For employees lucky enough to work for a company that offers a student loan repayment program, the benefits of this perk are clear: Employees get “free money” from their employers to help pay down their student loans.
Key Points
• With employer student loan repayment programs, employers can help employees repay their student loans.
• Through these programs, employer contributions up to $5,250 annually are free from income and payroll taxes until December 31, 2025.
• Before 2020, employer contributions via student loan repayment programs were subject to taxes.
• The number of companies offering student loan repayment assistance doubled from 17% in 2021 to 34% in 2023.
• Student loan repayment benefits offered by employers can act as an incentive to potential employees.

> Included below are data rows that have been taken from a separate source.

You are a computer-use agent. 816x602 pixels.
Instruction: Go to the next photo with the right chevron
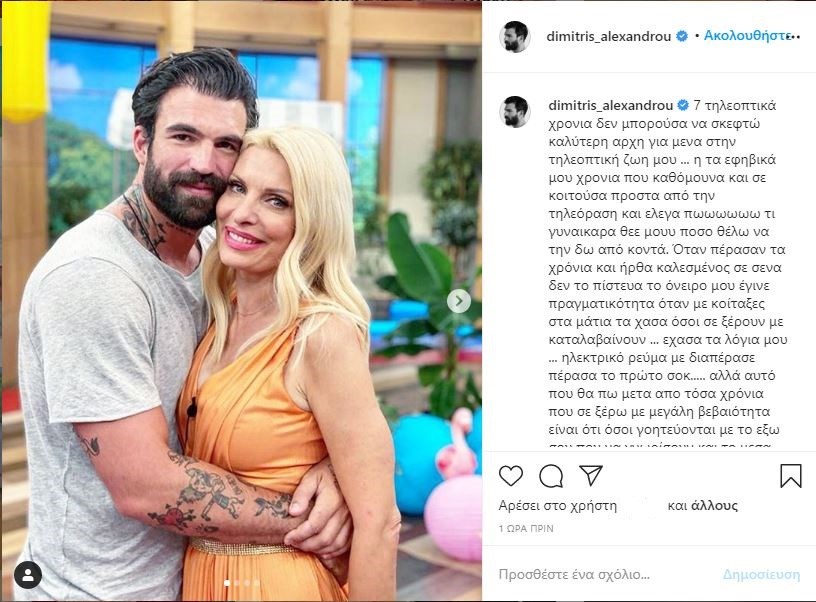tap(459, 301)
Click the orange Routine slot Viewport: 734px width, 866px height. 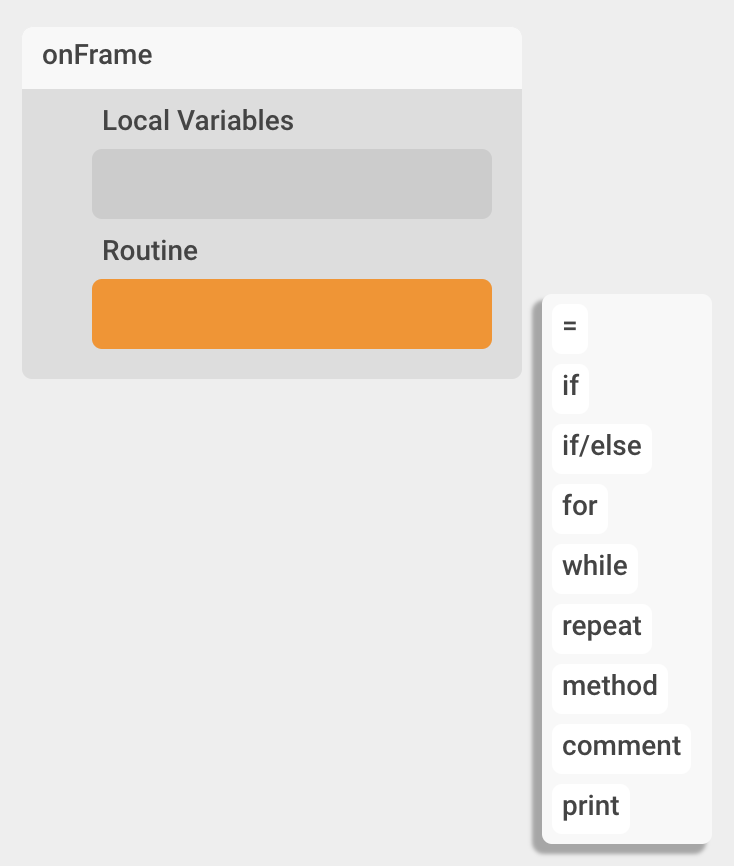click(292, 314)
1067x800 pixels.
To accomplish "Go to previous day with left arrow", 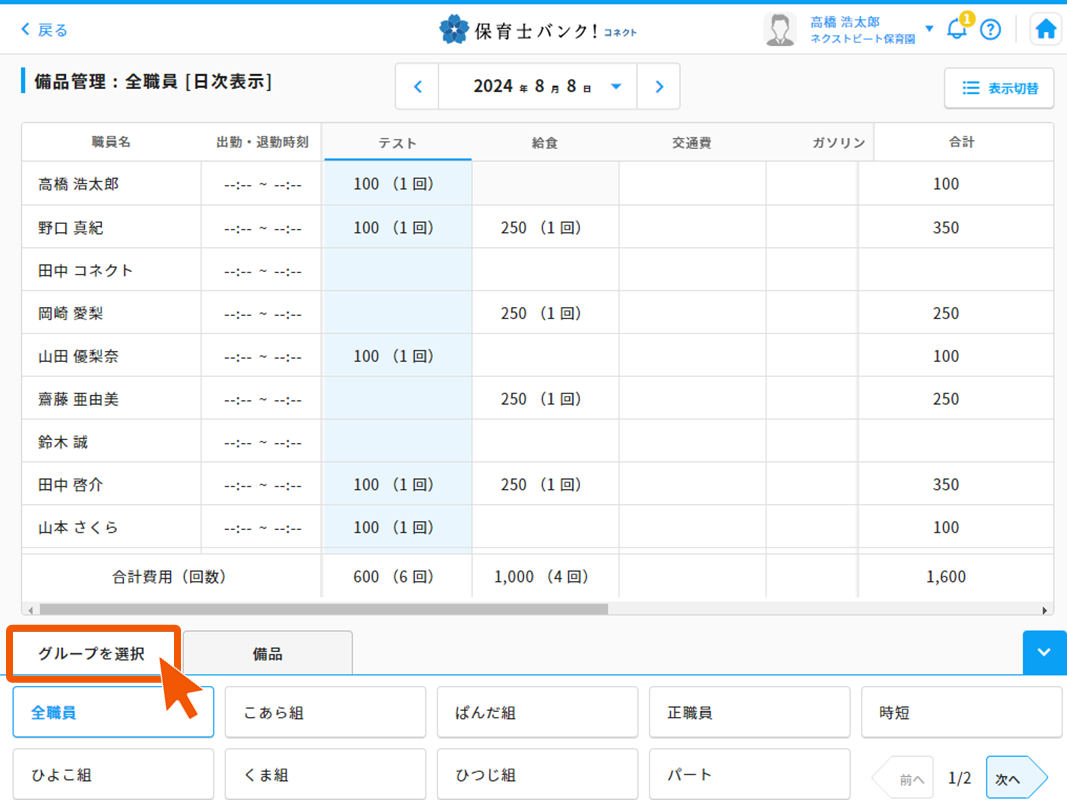I will coord(418,87).
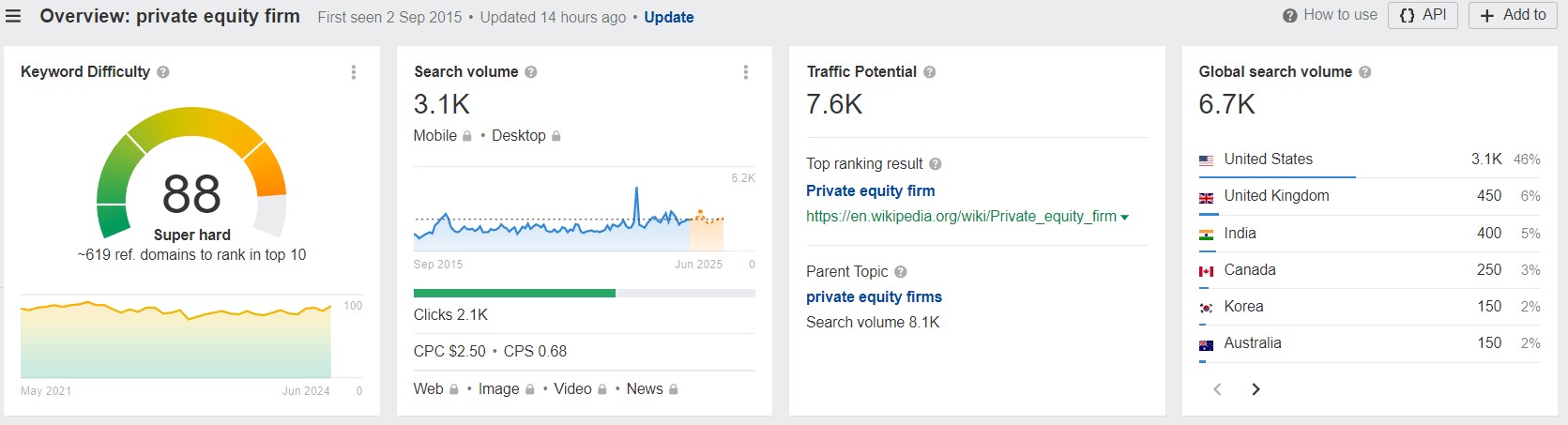Image resolution: width=1568 pixels, height=425 pixels.
Task: Click the Search volume help icon
Action: [531, 72]
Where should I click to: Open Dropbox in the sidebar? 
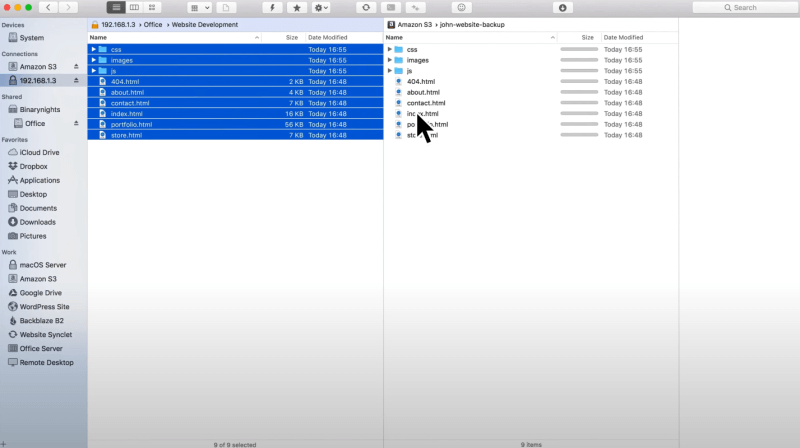pyautogui.click(x=34, y=166)
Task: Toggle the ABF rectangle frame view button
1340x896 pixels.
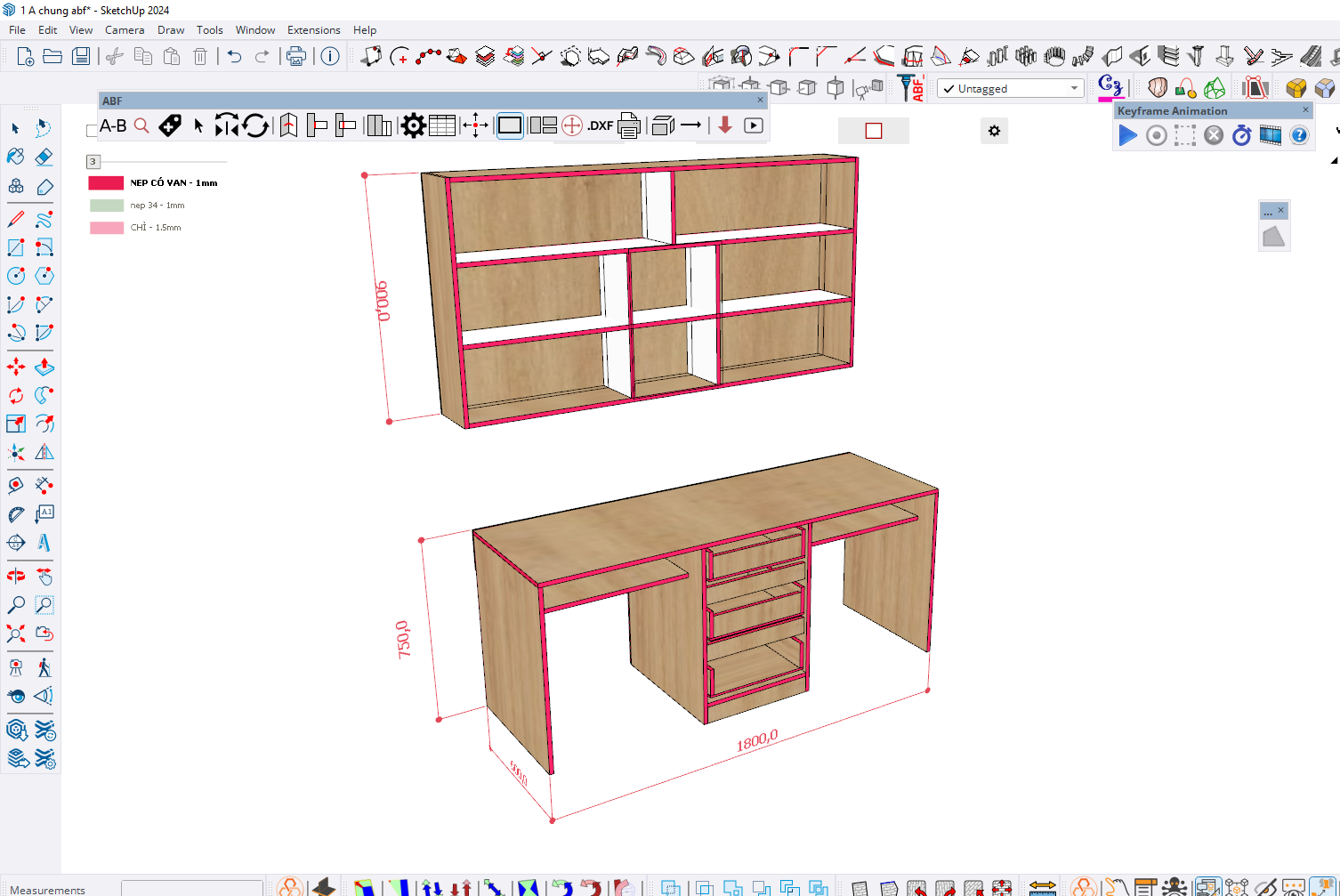Action: [510, 125]
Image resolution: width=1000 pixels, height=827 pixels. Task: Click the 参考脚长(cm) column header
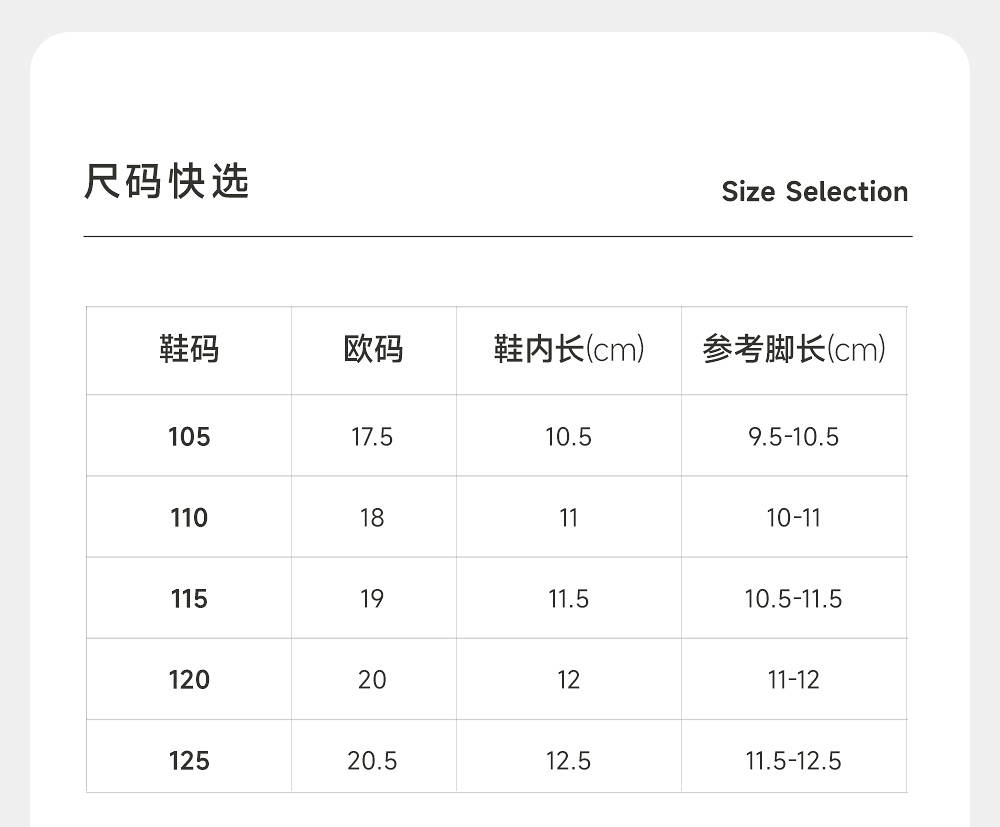click(x=794, y=350)
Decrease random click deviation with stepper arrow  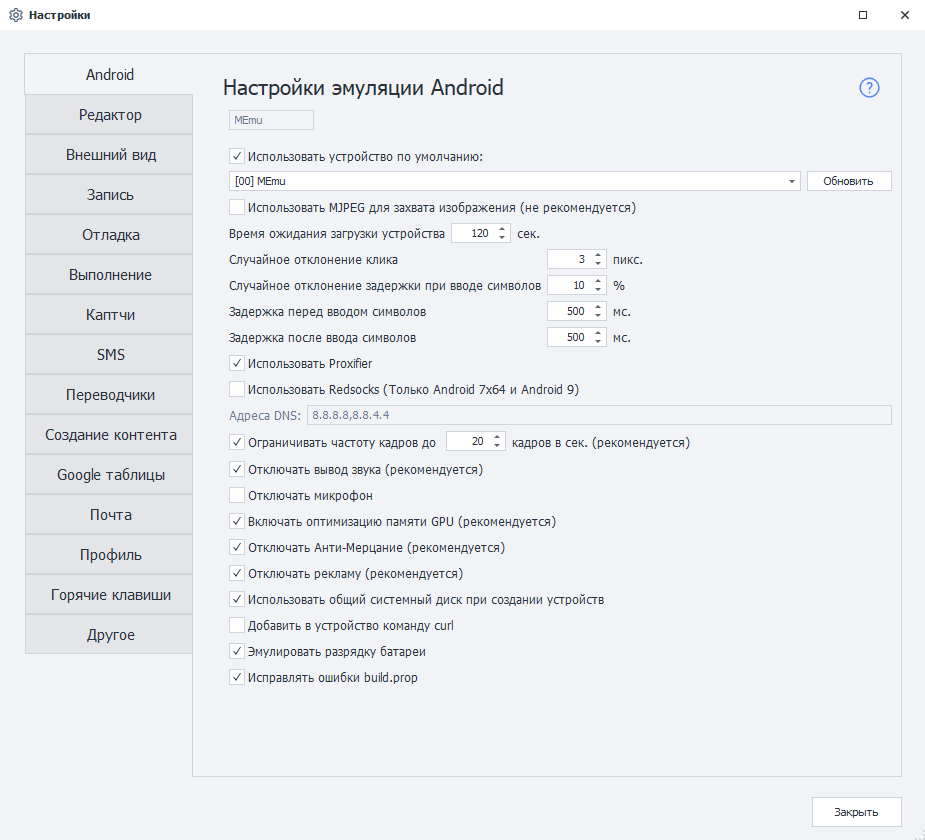[597, 262]
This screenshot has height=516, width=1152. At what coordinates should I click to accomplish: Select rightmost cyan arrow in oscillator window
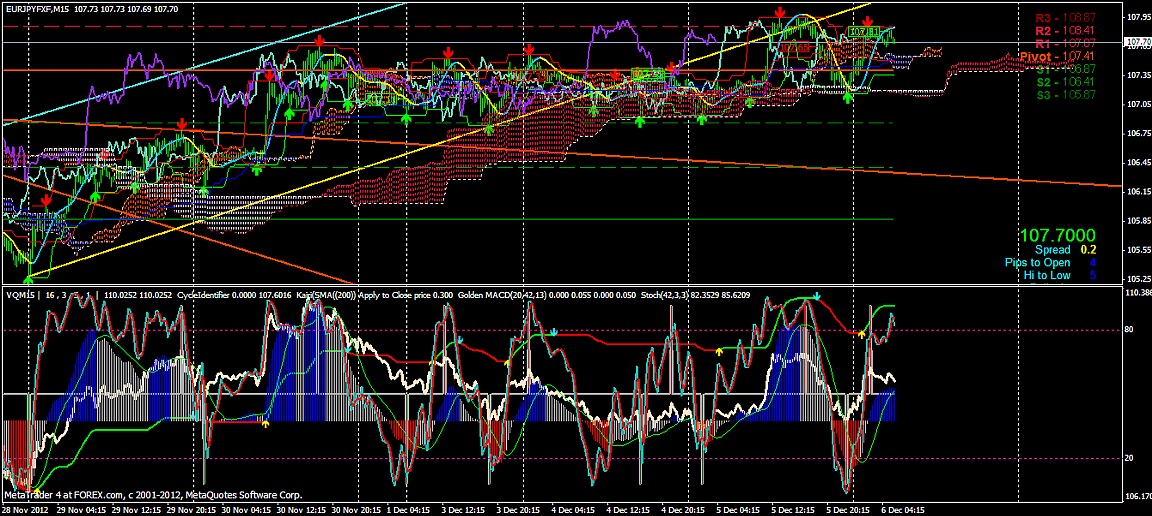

Employer Student Loan Repayment Benefit and Taxes
Under employer student loan repayment programs, employers help employees pay back their student loans in amounts that vary from company to company. This monetary assistance can be a great help to individuals struggling with student loan debt — and may even ultimately have an impact on the economy. However, prior to 2020, employer contributions were subject to both payroll and income tax, which means that for employees, the benefit wasn’t quite as big as it might first appear.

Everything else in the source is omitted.